Das StartUp-Magazin ist mit 64 Seiten recht papierintensiv, aber immerhin scheinbar auf ungebleichtem Papier gedruckt. Leider ist sowohl über Media Publishing House GmbH als auch über das verwendete AZO Holmen Papier im Netz so gut wie nichts zu finden.
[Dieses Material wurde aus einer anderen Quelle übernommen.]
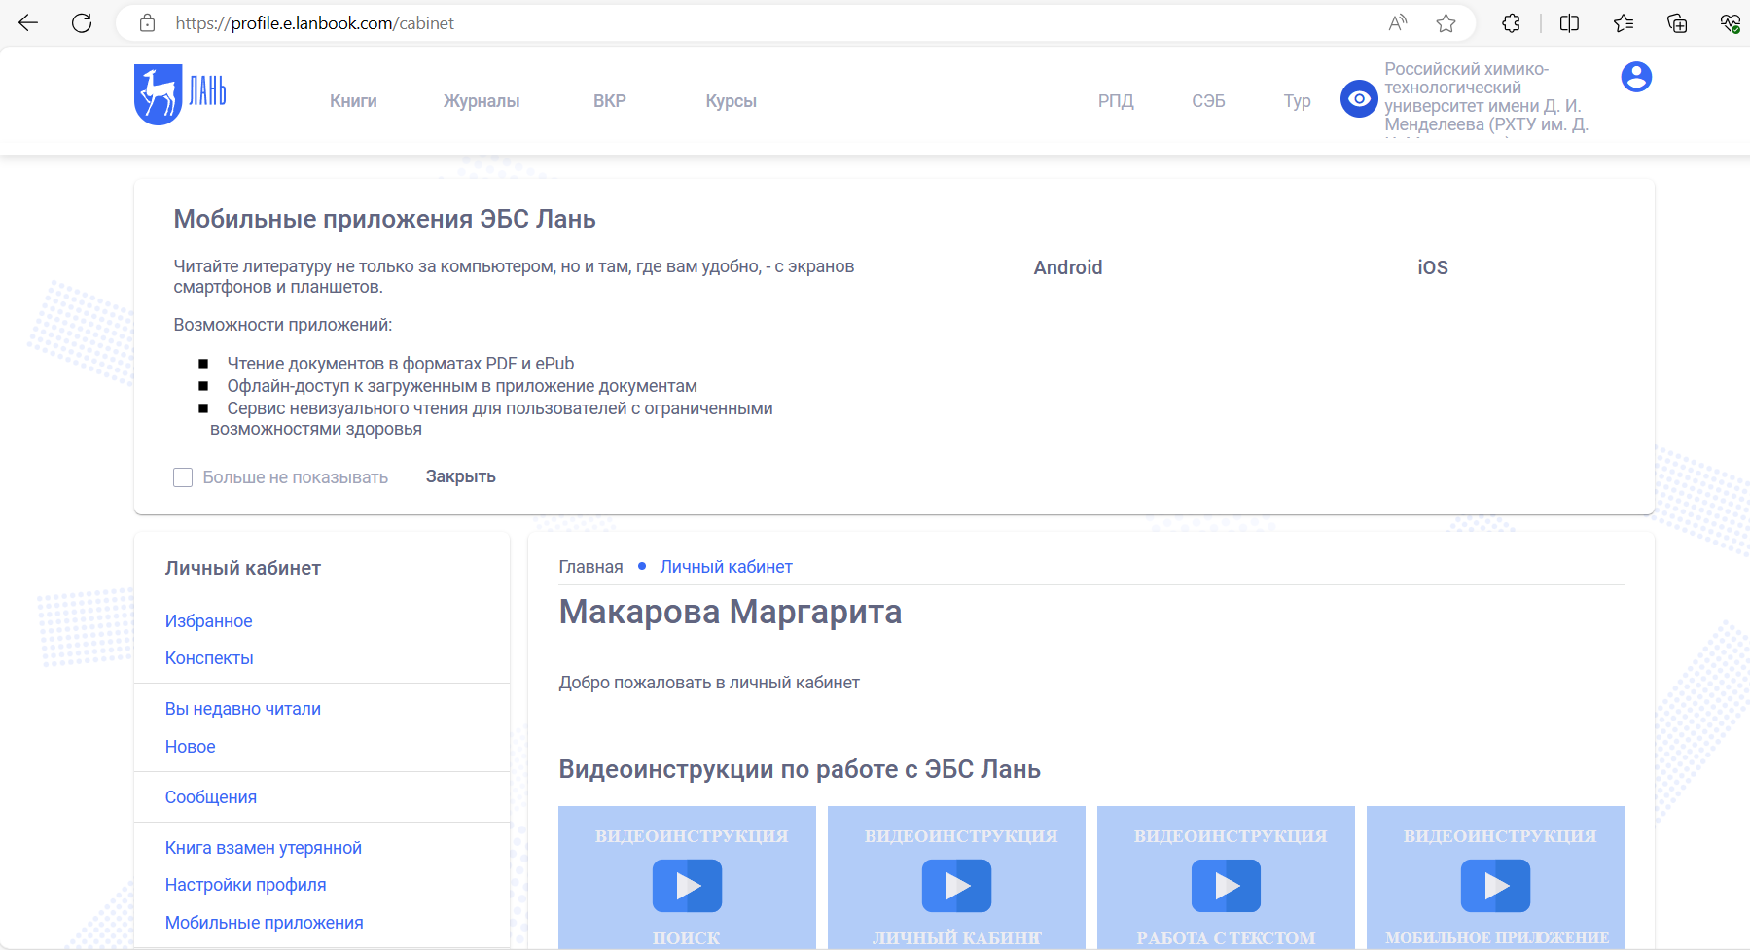Viewport: 1750px width, 950px height.
Task: Toggle the accessibility eye icon
Action: (1358, 99)
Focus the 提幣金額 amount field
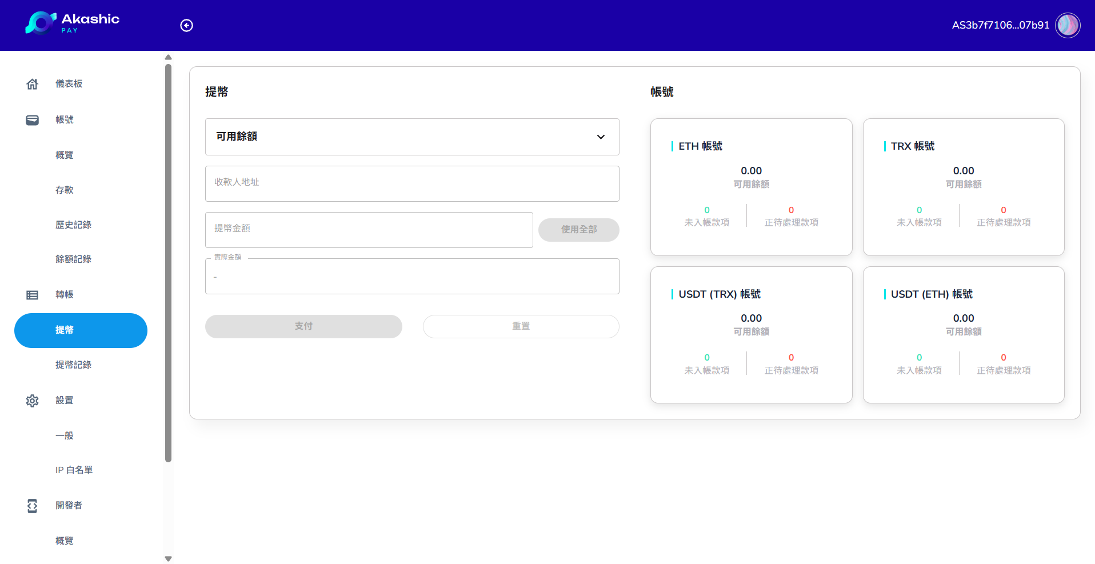The image size is (1095, 564). tap(369, 230)
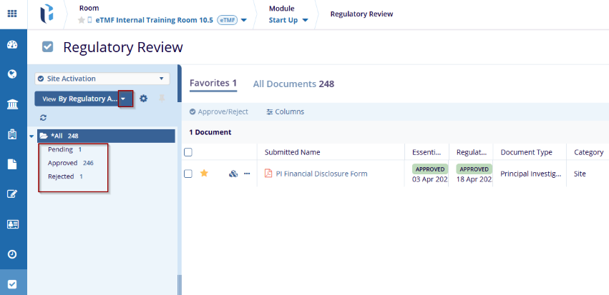Collapse the *All tree node

(31, 136)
Das macht mich etwas stutzig: ich hätte auf der Website zumindest etwas Pressematerial und ein paar grundsätzliche Statements erwartet.

Schauen wir uns also den Inhalt den kostenlosen StartUp-Magazins an:

es geht um Venture Capital und Personalien, das Berufsbild des Trafficmanagers wird erklärt und die eine oder andere Neugründung aus Business-Sicht beschrieben:

„… bei Bonivato ist keine linke Öko-Fraktion mit Weltverbesserungs-Genen am Werk …“

BerlinValley, Februar 2015, S. 15

Schade eigentlich. Als bewusst einkaufende Konsumentin sind mir ökologisch und fair denkende und handelnde UnternehmerInnen eigentlich lieber 😉

Doch zurück zum Heft.
Dort geht es weiter mit Technologie-Trends für 2015, recht interessanten Interviews mit Gründern, Strippenziehern und Venture Capitalists, neuen Mags und Apps, Tools, Events  und …
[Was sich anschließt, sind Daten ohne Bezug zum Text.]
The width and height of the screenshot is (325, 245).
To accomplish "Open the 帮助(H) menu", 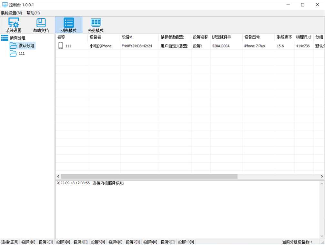I will (33, 13).
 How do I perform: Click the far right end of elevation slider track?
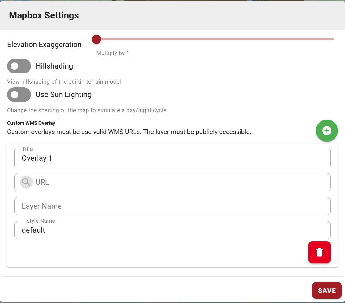coord(333,39)
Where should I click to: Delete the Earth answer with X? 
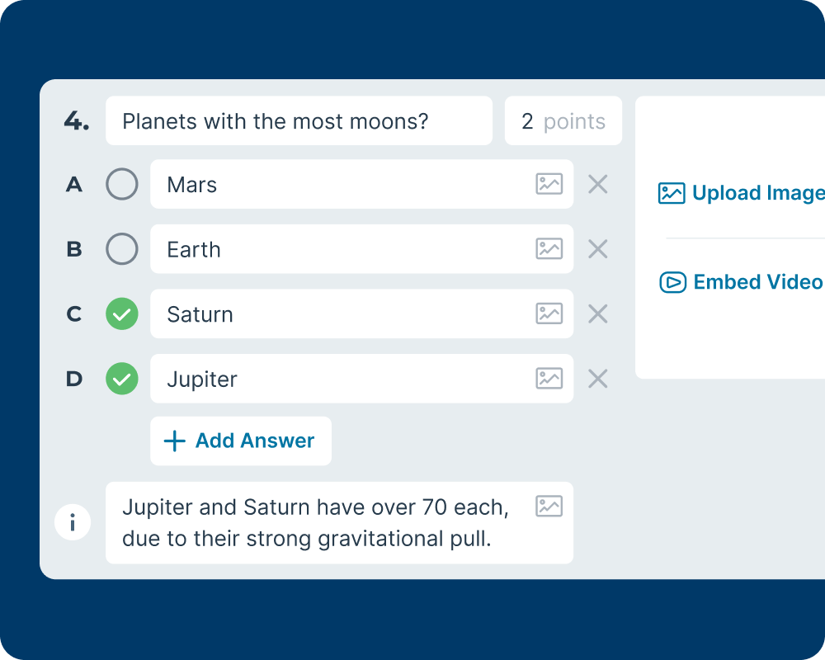pyautogui.click(x=598, y=248)
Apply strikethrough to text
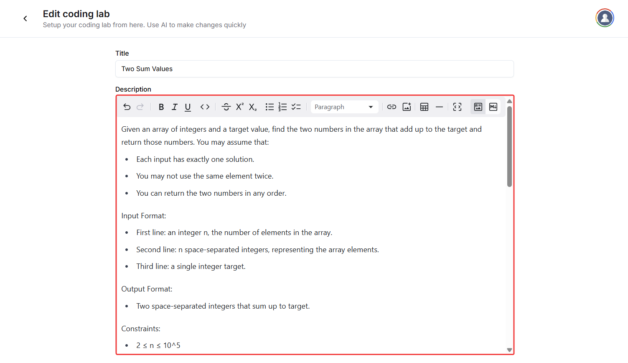 tap(226, 107)
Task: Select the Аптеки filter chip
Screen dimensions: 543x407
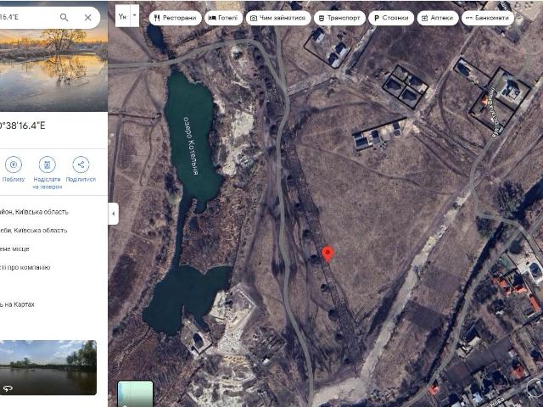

was die Startup-Szene zum Mindestlohn sagt:

„Wir können Praktika (außer bei Pflichtpraktika) nur noch befristet vergeben. Inhaltlich halten wir längere Zeiträume für sinnvoller, was für uns finanziell nicht tragbar ist. Wir hoffen, dass eine Anpassung, bspw. eine Bindung des Mindestlohns an relevante Unternehmenskennzahlen, stattfinden wird.“

L. L. , BerlinValley, Februar 2015, S. 24

„Ich sehe keine Notwendigkeit für einen Mindestlohn und würde die Regelung zurück nehmen.“

F. T., BerlinValley, Februar 2015, S. 25

Ich verstehe es natürlich, wenn StartUps nicht gerade „im Geld schwimmen“. Doch wenn Unternehmen auf die kostenlose Arbeit von PraktikantInnen bauen, stimmt doch irgendetwas nicht. 8,50 € pro Std. müssen einfach drin sein.
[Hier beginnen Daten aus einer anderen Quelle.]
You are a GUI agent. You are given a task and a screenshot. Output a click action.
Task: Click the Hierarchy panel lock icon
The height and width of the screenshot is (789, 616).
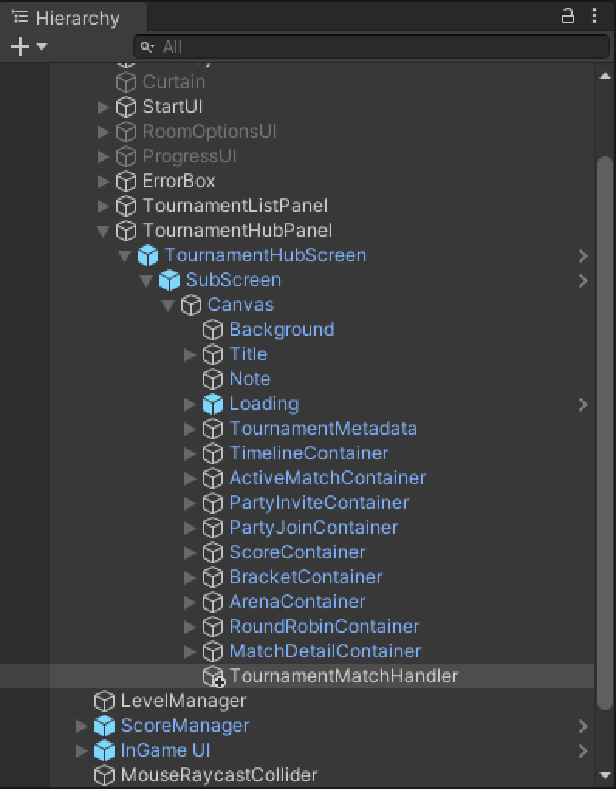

Aber das ist nicht wirklich das Thema von BerlinValley. Es ist vielmehr eine bunte und durchaus interessante Mischung klassisscher Wirtschaftsjounalistik, deren inhaltlicher Ansatz mir ein wenig zu betont businessfreundlich erscheint.

Berlin StartUp-Mag des Vertrauens?

BerlinValley steht auch als digitaler Download zur Verfügung – allerdings erst nach Eingabe von Emailadresse, Vor- und Nachname. Leider verzichtet das Mag – außer im Standard-Impressum – auf eine klare Ansage zum Datenschutz.

Meiner Meinung nach würde diesem Berliner StartUp-Magazin etwas mehr Wirtschaftsethik und eine diesbezüglich eindeutigere Positionierung keineswegs schaden. Und ein offensives Bewusstsein, dass Berlin eben nicht Silicon Valley ist, sondern eine sich stets verändernde, äußerst kreative und vielfältige Großstadt mit ganz individuellen Herausforderungen.

Nachtrag zur Verpackung:

Leider ist auch Berlin Valley inzwischen dazu über gegangen, ihr Heft in Plastik eingeschweisst zu versenden. Angesichts des Riesenformats (das zudem alles andere als ideal zum unterwegs Lesen ist) landet dadurch eine Menge Plastik im Müll – und später in den Weltmeeren.